Die wichtigsten nationalsozialistischen HistorienfilmeHistorienfilme waren für Hitler und Goebbels „Jud Süß“ (D 1940), „Der große König“ (D 1942) und „Kolberg“ (D 1945). „Jud Süß“ war der publikumswirksamste antisemitische Spielfilm der NS-Diktatur. Er entstand in Goebbels’ Auftrag und erzählt die Geschichte des Joseph Süß Oppenheim (1698–1738), der 1733 geheimer Finanzrat des württembergischen Herzogs Karl Alexander war und nach dem Tod des Herzogs 1738 zum Sündenbock für dessen Verfehlungen erklärt und hingerichtet wurde. Goebbels ließ die Ereignisse im Film so erzählen, dass sie eine eindeutige antisemitische Tendenz [45]erhielten. Nach der Fertigstellung des Films schrieb er in sein Tagebuch: „Harlans Film ‚Jud Süß‘. Ein ganz großer genialer Wurf. Ein antisemitischer Film, wie wir ihn uns nur wünschen können.“ (18.8.1940)

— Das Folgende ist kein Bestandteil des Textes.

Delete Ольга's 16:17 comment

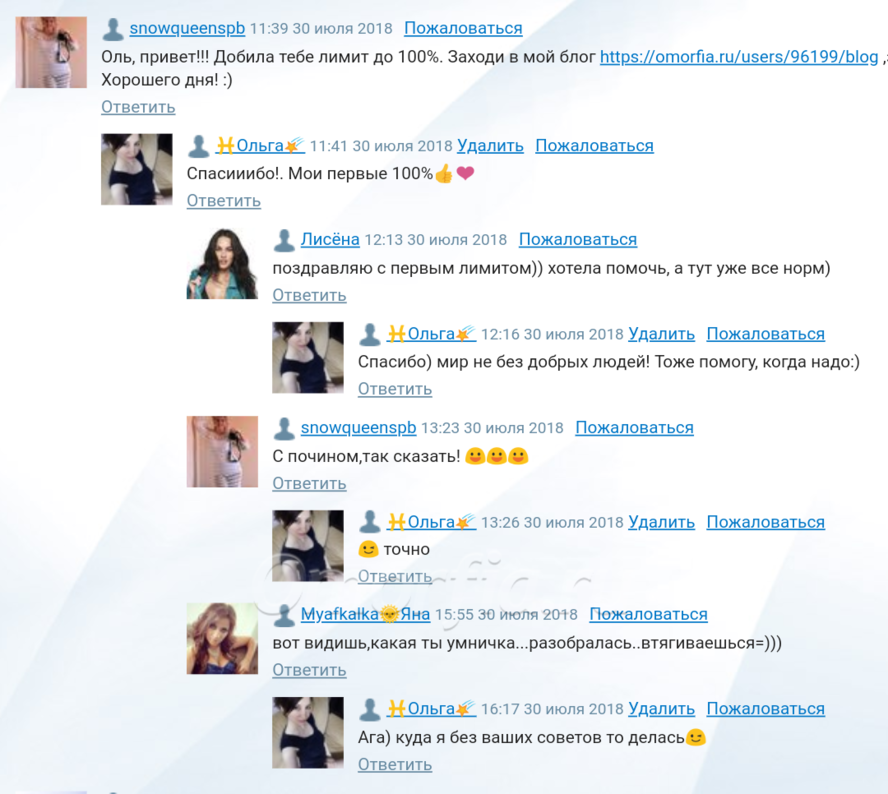661,709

„Der große König“ (D 1942) zeigt Friedrich II. als einsamen monumentalen Feldherrn nach der Schlacht bei Kunersdorf (1759), in der seine Armee schwer geschlagen wurde. Friedrichs Umgebung rät zur Kapitulation, doch der setzt in einsamer Entschlossenheit den Kampf fort und siegt. Friedrichs militärische Lage sollte Ähnlichkeiten mit der Lage Hitlers im Winter 1941/42 aufzeigen: Der Überfall auf die Sowjetunion war in Eis und Schnee stecken geblieben. Einige Generäle hatten einen Rückzug vorgeschlagen, doch Hitler befahl standzuhalten. Wie einst Friedrich II. wurde Hitler nun zum Mann der einsamen Entscheidungen stilisiert. Schon seit Beginn des Russlandfeldzuges hatte er sich seinem Kinopublikum entzogen und sich ganz der Kriegsführung gewidmet. Goebbels’ Wochenschaubild eines volkstümlichen ‚Familien-Hitlers‘, der den ‚kleinen Mann‘ verstand, passte nun nicht mehr auf den fernen Kriegsherren und musste umgestellt werden: „Wir leben in einer Zeit, in der wir friderizianischen Geist nötig haben“, schrieb Goebbels in sein Tagebuch (4.3.1942). Der ‚Führer‘, von der Filmpropaganda lange Jahre zum ‚Volkskanzler‘ stilisiert, wurde deshalb nun, wie Friedrich der Große, zur einsamen Majestät. Die Monumentalisierung des Oberbefehlshabers in „Der große König“ sollte erreichen, „Ergriffenheit und Bewunderung auszulösen“ (Kershaw 1999, 149ff.). Tatsächlich sah das Publikum in dem Film ein ‚Spiegelbild unserer eigenen Zeit‘, wie zeitgenössische Beobachter festhielten, „viele hätten den König mit dem Führer verglichen und sich zu der Zeit, als der Film anlief, an einen in der Wochenschau gezeigten Bildstreifen erinnert, auf dem der Führer allein im Hauptquartier zu sehen war“ (Schenk 1994, 81).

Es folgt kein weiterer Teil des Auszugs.